_Stated goal_: Print every one of the following records verbatim, line for line.

_Input material_:

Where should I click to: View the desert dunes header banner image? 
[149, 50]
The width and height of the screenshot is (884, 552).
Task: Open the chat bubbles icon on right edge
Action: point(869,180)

_Expected output_:
Where should I click to: View the desert dunes header banner image? 
[149, 50]
The width and height of the screenshot is (884, 552).
Task: Open the chat bubbles icon on right edge
Action: point(869,180)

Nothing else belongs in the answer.